_Texte à lire:_
Quoi qu’il en soit, on n’aura ainsi de chaleur que pour 50 millions d’années ; et alors les transformistes et les géologues ont jeté les hauts cris : « Cinquante millions d’années, qu’est-ce que c’est que cela ! Comment voulez-vous qu’en aussi peu de temps, nous fassions évoluer les espèces, que nous engloutissions des continents et que nous en fassions surgir de nouveaux, que nous élevions deux chaînes de montagnes pareilles aux Alpes, comme les chaînes calédonienne et hercynienne et que nous les rasions ensuite par le lent mécanisme de l’érosion ? » Ces plaintes paraissent légitimes, et il faut bien 200 millions d’années depuis le début du dévonien ; mais alors d’où vient la chaleur solaire, si son origine n’est ni mécanique, ni chimique au sens ordinaire du mot ? La question paraissait sans réponse quand on a découvert le radium. Lui seul paraissait capable de tout expliquer ; tout au moins il nous montrait qu’il reste bien des mystères à découvrir et qu’il ne faut pas se hâter d’affirmer qu’un phénomène est inexplicable.

_Consigne A:_
Dans le texte sur l'origine de la chaleur solaire, pourquoi les transformistes et les géologues ont-ils « jeté les hauts cris » ? Répondez en une à trois phrases.
_Consigne B:_
Poursuivez le texte sur l'origine de la chaleur solaire à partir de sa dernière phrase.

_Matériel fourni:_
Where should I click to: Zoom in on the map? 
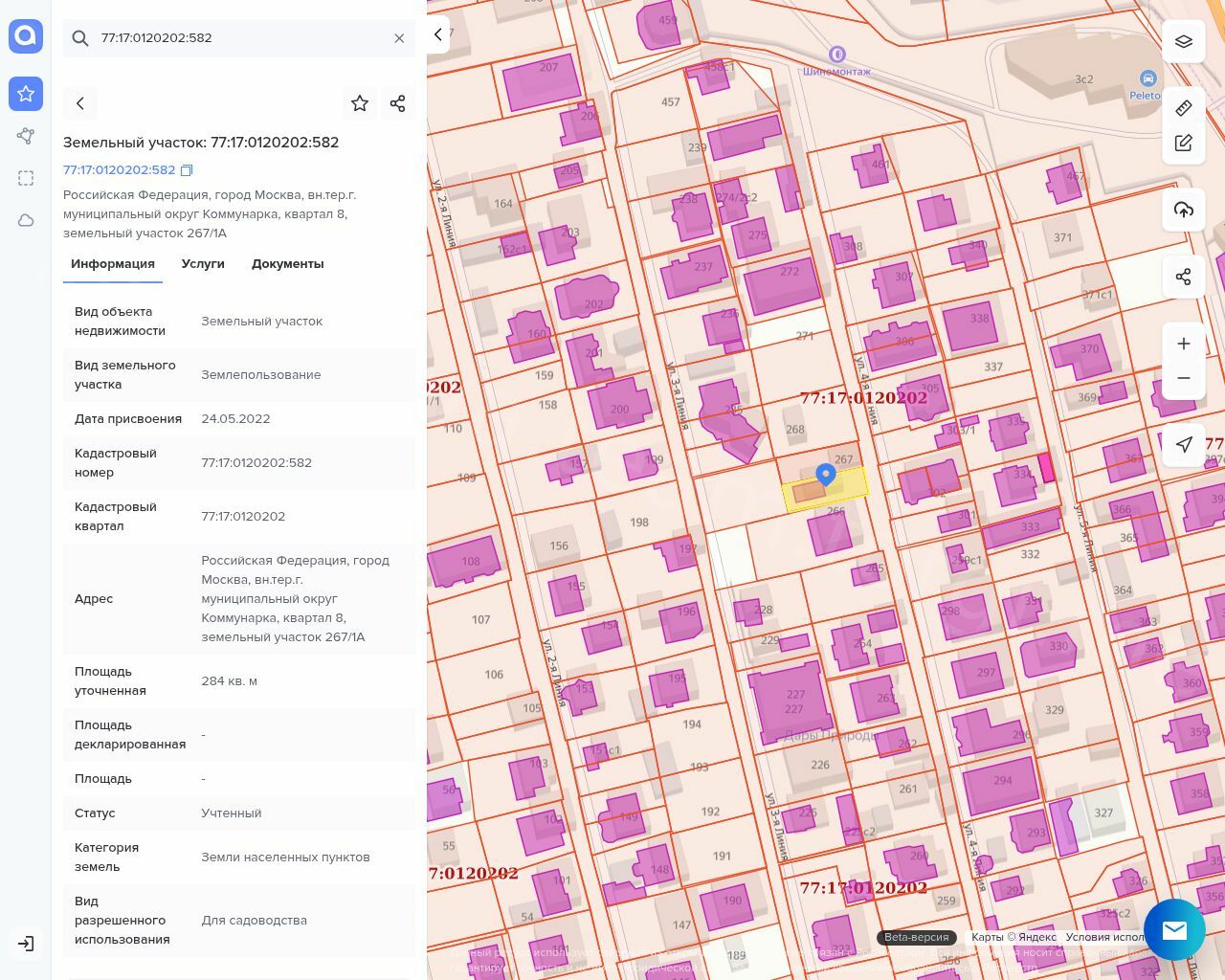(1184, 344)
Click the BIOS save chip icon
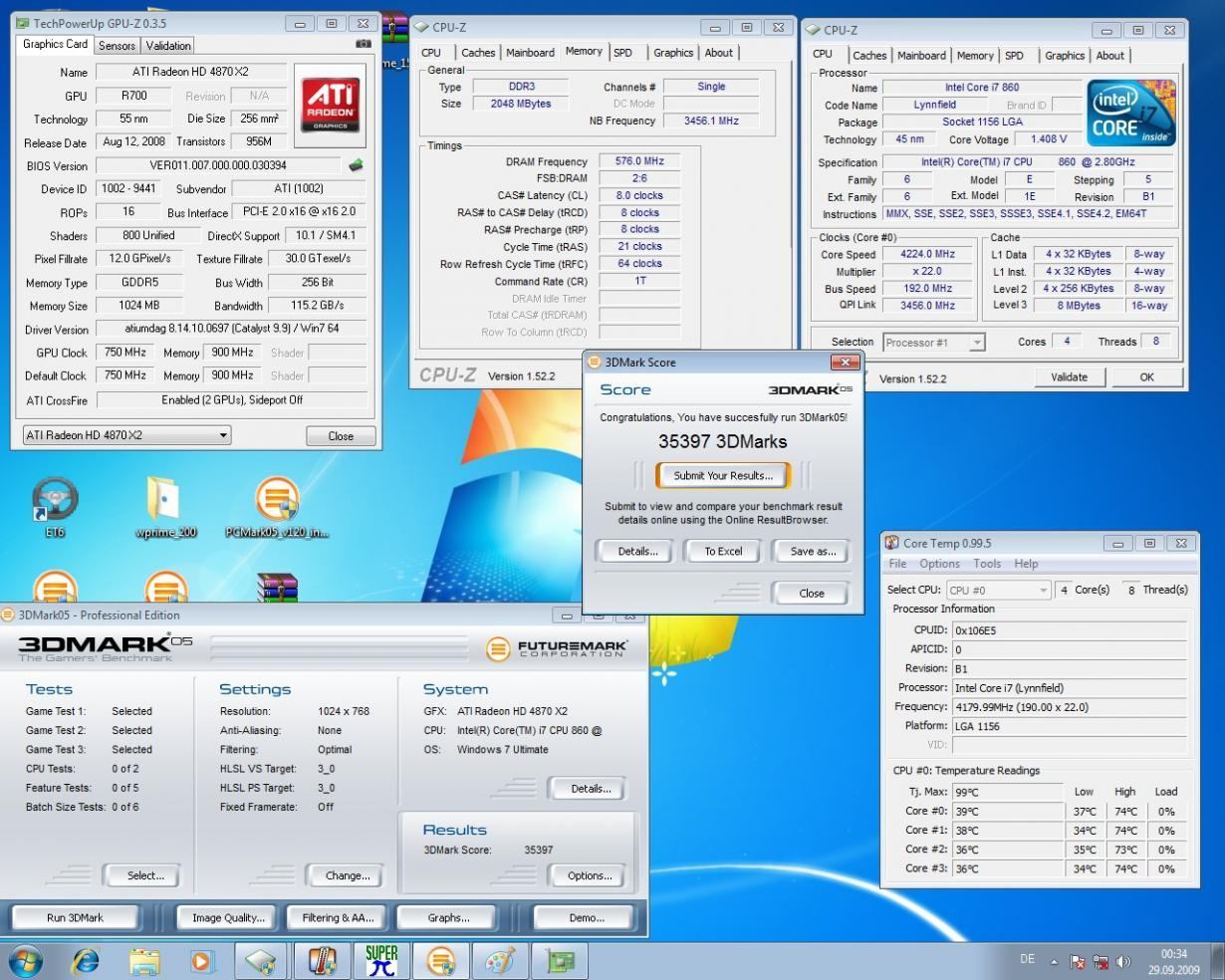The height and width of the screenshot is (980, 1225). point(356,165)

_Réponse rédigée A:_
Une durée de 50 millions d'années leur paraissait bien trop courte. Il aurait fallu y faire évoluer les espèces, engloutir des continents et en faire surgir de nouveaux, élever deux chaînes de montagnes pareilles aux Alpes, les chaînes calédonienne et hercynienne, puis les raser par le lent mécanisme de l'érosion. Le texte juge ces plaintes légitimes, puisqu'il faut bien 200 millions d'années depuis le début du dévonien.

_Réponse rédigée B:_
La théorie de Laplace, comme toutes celles que nous venons d’exposer, ne sort pas des limites du système solaire. Laplace, sans aucun doute ne négligeait pas de propos délibéré les autres systèmes, mais il pensait qu’ils devaient tous être plus ou moins semblables au nôtre et que ce qui convenait à l’un convenait aux autres. D’ailleurs ils lui semblaient séparés par de trop grandes distances pour pouvoir réagir les uns sur les autres. Les progrès de l’astronomie stellaire ne nous permettent plus de nous attarder à ce point de vue ; le télescope nous révèle dans le ciel étoilé une variété beaucoup plus riche que tout ce qu’on aurait pu attendre. Nous avons d’abord les étoiles doubles, qui sont loin d’être des exceptions ; on peut estimer que sur trois étoiles il y a pour le moins une étoile double. Parfois les deux composantes sont faciles à séparer, parfois aussi elles se touchent presque et, si l’une d’elles est peu lumineuse, des éclipses périodiques se traduisent pour nous par des variations d’éclat. C’est alors la spectroscopie ou la photométrie qui nous apprennent que nous avons affaire à un système double et qui nous permettent d’en déterminer l’orbite. Est-il possible que le même mécanisme ait pu donner naissance à un système comme le nôtre où un corps central a absorbé la presque totalité de la masse et où des planètes minuscules sont séparées par des distances énormes ; et à un de ces systèmes singuliers où la masse est à peu près également partagée entre deux ou trois composantes et où, dans certains cas, les distances des astres sont comparables à leurs dimensions ?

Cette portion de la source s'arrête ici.